Task requirements =>
1. In the text on California ceramics and the Visions In Clay exhibition, how many works were submitted, and by how many artists?
2. Carry on the text about the Visions In Clay ceramics exhibition, starting after its last sentence.

Document extract =>

☆ ☆ ☆ ☆ ☆

Since the 1940s, California has played a central role in shaping ceramics as a major art form through influential teachers: Antonio Prieto at Mills College in Oakland; Ruth Rippon and Robert Brady at California State University, Sacramento; Viola Frey at the California College of the Arts, Oakland; Robert Arneson, at University of California, Davis; and Peter Voulkos at the University of California, Berkeley.
They skillfully showed how clay’s plasticity lends itself to different techniques: wheel-thrown or hand-sculpted, earthenware or porcelain, and more importantly they demonstrated diverse conceptual approaches —from the functional, abstract, figurative, whimsical, expressive, and poetic to biting social commentary.
Visions In Clay, one of the largest gallery exhibitions of contemporary ceramics in Northern California, carries on this trajectory of the region being a fertile ground for clay—to borrow from the theme of NCECA 2022, held last March in Sacramento. As this exhibition reveals, participating artists located from all over the United States continue to explore these ideas foregrounded by their predecessors. Arguably, ceramic pedagogy is more open than recent past whether you choose to make a functional temmoku chawan (tea bowl) or a satirical ceramic figurine, no one school of thought dominates the field, underscoring the open and less dogmatic method of ceramic theory and practice, teaching, and mentoring.
Art jurying is never easy and making decisions about three-dimensional objects based on two-dimensional photography makes it even more challenging. From the 191 works submitted by 66 artists, I chose pieces that captured a variety of directions to illustrate the dynamism of contemporary practice. Specifically, I considered the artist’s intention and quality of execution in my selections. Congratulations to award recipients, Ahrong Kim (1st), Lorraine Bonner (2nd), Taylor Robenalt (3rd), and Melodie Sidhu (SJ Potters Guild), and to all the exhibiting artists.

☆ ☆ ☆ ☆ ☆

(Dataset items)
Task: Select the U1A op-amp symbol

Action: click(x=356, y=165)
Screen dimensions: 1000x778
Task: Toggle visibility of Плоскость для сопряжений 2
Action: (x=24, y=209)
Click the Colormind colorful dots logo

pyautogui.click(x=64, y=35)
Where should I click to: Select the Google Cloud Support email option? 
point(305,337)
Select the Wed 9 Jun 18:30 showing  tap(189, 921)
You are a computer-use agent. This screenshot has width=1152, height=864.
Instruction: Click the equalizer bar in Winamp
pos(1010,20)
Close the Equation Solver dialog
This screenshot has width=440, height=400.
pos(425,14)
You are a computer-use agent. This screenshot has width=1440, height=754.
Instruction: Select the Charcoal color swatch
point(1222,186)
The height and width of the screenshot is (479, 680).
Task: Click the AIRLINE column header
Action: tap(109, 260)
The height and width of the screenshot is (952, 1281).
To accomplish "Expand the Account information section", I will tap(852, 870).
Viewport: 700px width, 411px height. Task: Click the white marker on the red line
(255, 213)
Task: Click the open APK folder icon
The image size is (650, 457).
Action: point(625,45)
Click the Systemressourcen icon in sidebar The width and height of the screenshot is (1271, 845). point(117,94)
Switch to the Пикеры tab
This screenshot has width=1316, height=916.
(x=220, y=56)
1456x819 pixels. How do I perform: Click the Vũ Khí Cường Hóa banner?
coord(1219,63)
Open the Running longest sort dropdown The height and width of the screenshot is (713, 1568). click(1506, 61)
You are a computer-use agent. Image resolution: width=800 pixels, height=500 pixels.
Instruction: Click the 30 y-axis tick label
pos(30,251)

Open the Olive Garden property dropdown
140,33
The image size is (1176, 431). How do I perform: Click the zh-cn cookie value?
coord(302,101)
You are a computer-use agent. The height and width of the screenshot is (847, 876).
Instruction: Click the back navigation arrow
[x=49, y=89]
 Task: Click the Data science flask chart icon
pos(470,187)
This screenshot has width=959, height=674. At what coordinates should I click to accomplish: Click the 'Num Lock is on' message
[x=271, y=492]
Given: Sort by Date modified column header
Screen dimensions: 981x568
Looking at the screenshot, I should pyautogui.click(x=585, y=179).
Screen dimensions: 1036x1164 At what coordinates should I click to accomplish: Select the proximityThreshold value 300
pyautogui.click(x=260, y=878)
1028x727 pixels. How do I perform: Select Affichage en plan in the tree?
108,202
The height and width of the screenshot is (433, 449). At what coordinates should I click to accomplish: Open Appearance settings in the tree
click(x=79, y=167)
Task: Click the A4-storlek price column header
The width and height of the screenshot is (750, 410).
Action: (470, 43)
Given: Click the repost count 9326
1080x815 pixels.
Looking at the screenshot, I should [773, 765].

☆ ☆ ☆ ☆ ☆

Results for each task =>
1. 191 works by 66 artists.

2.
Ahrong Kim, originally from South Korea and who received her MFA at Rhode Island School of Design, conveys wit and emotion in her work. Serving as self-portraits, these beautiful porcelain dolls elevated on pedestal tables transformed into a potted plant or burdened with oversized headgear, critique the objectification of Asian women. The message is clear, do not demean and restrict Kim or any woman to decorative china vessels. African American artist Lorraine Bonner based in Oakland, came late to clay as a means of art therapy to unearth the personal trauma she experienced in her childhood. Today she sculpts powerful figures that speak to privilege, hunger, and slavery. Taylor Robenalt, like Ahrong Kim, fashions clay into what initially appears to be decorative sculptures but her seemingly friendly bears and rabbits are anthropomorphized and comment on societal and environmental issues. Finally, a shout out to Melodie Sidhu, a recent graduate of San Joaquin Delta College, who works very well in the familiar genre of the disrupted vessel. Her “screwed” pots pay homage to the custom of mending broken ceramics by imitating riveting and Kintsugi.
As in all award shows, there are never enough prizes to go around, and for this reason, I would like to make a special mention to some exhibitors who offered fine examples of their practice. Notably, Stuart Asprey’s illustrative black-and-white tableware featuring superheroes and other popular culture imagery is clever and well executed, while Jeff Downing’s narrative ceramic reliquaries that honor our endangered rivers and lakes are convincing and poignant. Lastly, I admire Ianna Frisby’s astounding synthesis of clay, mixed media, and found objects resulting in wondrous neo-Victorian punk assemblages that conjure memories and traces of the past.
Visions of Clay 2022 demonstrates that the medium of ceramics be it sculptural, figurative, or functional is alive and well. Once again, congratulations to all the exhibitors on submitting such remarkable ceramic artwork.